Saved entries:
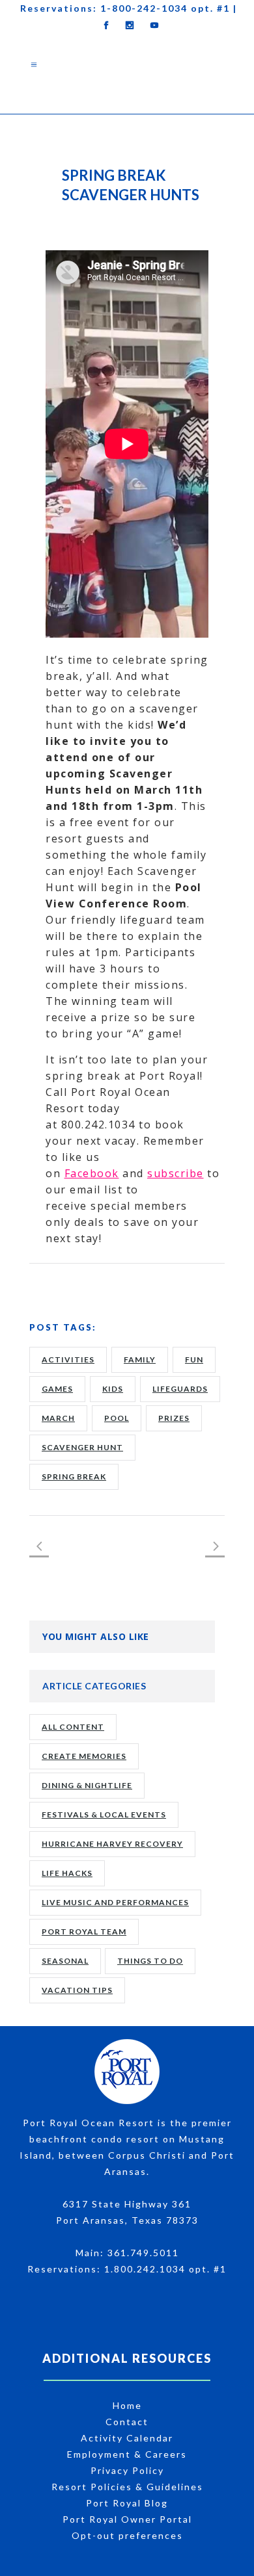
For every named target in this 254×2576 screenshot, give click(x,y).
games (57, 1389)
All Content (73, 1727)
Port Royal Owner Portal (127, 2519)
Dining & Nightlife (87, 1785)
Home (127, 2405)
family (140, 1359)
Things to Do (150, 1961)
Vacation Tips (77, 1990)
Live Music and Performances (115, 1902)
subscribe (175, 1173)
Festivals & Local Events (104, 1814)
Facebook (91, 1173)
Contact (127, 2421)
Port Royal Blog (127, 2502)
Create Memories (84, 1756)
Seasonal (65, 1961)
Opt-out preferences (127, 2535)
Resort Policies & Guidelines (127, 2486)
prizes (174, 1418)
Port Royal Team (84, 1931)
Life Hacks (67, 1873)
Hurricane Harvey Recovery (112, 1844)
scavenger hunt (82, 1447)
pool (116, 1418)
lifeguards (180, 1389)
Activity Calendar (127, 2437)
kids (112, 1389)
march (58, 1418)
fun (194, 1359)
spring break (74, 1476)
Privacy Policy (127, 2470)
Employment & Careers (127, 2454)
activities (68, 1359)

▶ _WHAT IS BEING ASKED_: Set down each line from the line containing "Home (127, 2405)" through the final line of the data, exactly and with nothing added.

▶ _ANSWER TO THIS EXERCISE_:
Home (127, 2405)
family (140, 1359)
Things to Do (150, 1961)
Vacation Tips (77, 1990)
Live Music and Performances (115, 1902)
subscribe (175, 1173)
Festivals & Local Events (104, 1814)
Facebook (91, 1173)
Contact (127, 2421)
Port Royal Blog (127, 2502)
Create Memories (84, 1756)
Seasonal (65, 1961)
Opt-out preferences (127, 2535)
Resort Policies & Guidelines (127, 2486)
prizes (174, 1418)
Port Royal Team (84, 1931)
Life Hacks (67, 1873)
Hurricane Harvey Recovery (112, 1844)
scavenger hunt (82, 1447)
pool (116, 1418)
lifeguards (180, 1389)
Activity Calendar (127, 2437)
kids (112, 1389)
march (58, 1418)
fun (194, 1359)
spring break (74, 1476)
Privacy Policy (127, 2470)
Employment & Careers (127, 2454)
activities (68, 1359)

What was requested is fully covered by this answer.